I want to find the first 4 non-zero terms for :

$$\frac{1-x}{1+x}\cosh\sqrt{x}$$ Before expanding, I rewrite this as $$(1-x)\left(\frac{1}{1+x}\right)\cosh\sqrt{x}$$

Then I expand to get $$(1-x)\left(1-x+x^2-x^3+\cdots\right)\left(1+\frac x {2!}+\frac {x^2} {4!}+\frac{x^3}{6!}+\cdots\right)$$

Now multiplying these brackets and simplifying takes a while (pretty long for my exam time), so is there a faster method to do this or to multiply these brackets?

Answer 1

It's unnecessary to break up $1-x$ and $\frac{1}{1+x}$ into two separate series. You can just differentiate $\frac{1-x}{1+x}$ directly. As J.G. pointed out in his comment, it may be easier to rewrite the expression as $\frac{2}{1+x} - 1$ or $2(x + 1)^{-1} - 1$. This gives you $\frac{1-x}{1+x} = 1 - 2x + 2x^2 - 2x^3 + 2x^4 - 2x^5 + 2x^6 - 2x^7 + ...$.
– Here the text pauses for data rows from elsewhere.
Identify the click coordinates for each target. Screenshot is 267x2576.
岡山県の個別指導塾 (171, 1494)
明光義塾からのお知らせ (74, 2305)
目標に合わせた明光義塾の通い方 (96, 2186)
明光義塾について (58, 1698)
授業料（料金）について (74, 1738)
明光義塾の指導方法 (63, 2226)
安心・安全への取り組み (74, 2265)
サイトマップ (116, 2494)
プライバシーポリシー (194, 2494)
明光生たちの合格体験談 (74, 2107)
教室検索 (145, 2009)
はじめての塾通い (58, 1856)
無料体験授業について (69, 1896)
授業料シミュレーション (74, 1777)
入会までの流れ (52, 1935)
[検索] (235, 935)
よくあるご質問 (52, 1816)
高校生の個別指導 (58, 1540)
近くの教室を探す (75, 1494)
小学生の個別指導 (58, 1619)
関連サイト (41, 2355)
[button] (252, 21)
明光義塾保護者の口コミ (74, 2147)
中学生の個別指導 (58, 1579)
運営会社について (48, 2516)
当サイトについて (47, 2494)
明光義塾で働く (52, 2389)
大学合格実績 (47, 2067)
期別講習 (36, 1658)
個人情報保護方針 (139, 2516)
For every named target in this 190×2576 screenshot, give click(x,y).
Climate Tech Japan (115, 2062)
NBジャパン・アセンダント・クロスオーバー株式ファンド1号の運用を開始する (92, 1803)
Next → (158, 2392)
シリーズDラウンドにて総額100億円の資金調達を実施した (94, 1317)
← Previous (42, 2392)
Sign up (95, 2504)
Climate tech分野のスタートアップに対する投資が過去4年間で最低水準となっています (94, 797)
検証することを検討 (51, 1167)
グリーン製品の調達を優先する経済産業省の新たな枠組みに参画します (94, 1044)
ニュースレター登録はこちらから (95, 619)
Then you just have two series to multiply together.

Answer 2

The general expression is

$$ \left(\sum_{n} a_{n}\right)\left(\sum_{n} b_{n}\right)\left(\sum_{n} c_{n}\right)=\sum_{j} d_{j} $$ where $$ d_{k}=\sum_{i+j+l=k} a_{i} b_{j} c_{l} $$

Maybe it will help you.

Answer 3

A slightly faster way might be to first compute the first 4 nonzero terms of $$\frac{1}{1+x}\cosh\sqrt{x}$$ and then multiply the result by $x$ to get the first 4 nonzero terms of $$\frac{x}{1+x}\cosh\sqrt{x}$$ and then subtract.